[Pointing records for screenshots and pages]
.....
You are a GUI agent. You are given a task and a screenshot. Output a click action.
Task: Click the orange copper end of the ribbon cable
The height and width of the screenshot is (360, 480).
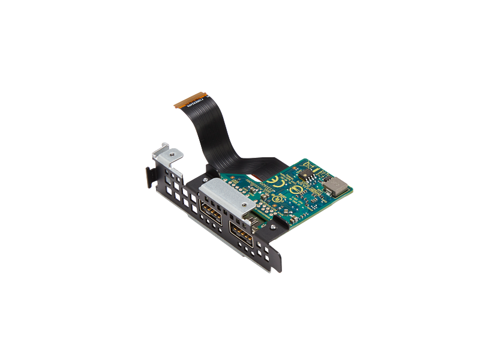click(189, 100)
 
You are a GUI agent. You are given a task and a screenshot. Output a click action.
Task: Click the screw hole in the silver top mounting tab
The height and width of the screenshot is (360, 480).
click(172, 154)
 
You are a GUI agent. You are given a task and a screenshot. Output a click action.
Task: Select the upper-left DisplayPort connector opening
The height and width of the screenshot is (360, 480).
click(211, 212)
.....
Given problem: Repeat the listing above word for word, leaving out the pictures.

Full output:
You are a GUI agent. You are given a task and a screenshot. Output a click action.
Task: Click the orange copper end of the ribbon cable
The height and width of the screenshot is (360, 480).
click(189, 100)
 
You are a GUI agent. You are given a task and a screenshot. Output a click action.
Task: Click the screw hole in the silver top mounting tab
The height and width of the screenshot is (360, 480).
click(172, 154)
 
You are a GUI agent. You are given a task and a screenshot. Output a click action.
Task: Select the upper-left DisplayPort connector opening
The height and width of the screenshot is (360, 480).
click(211, 212)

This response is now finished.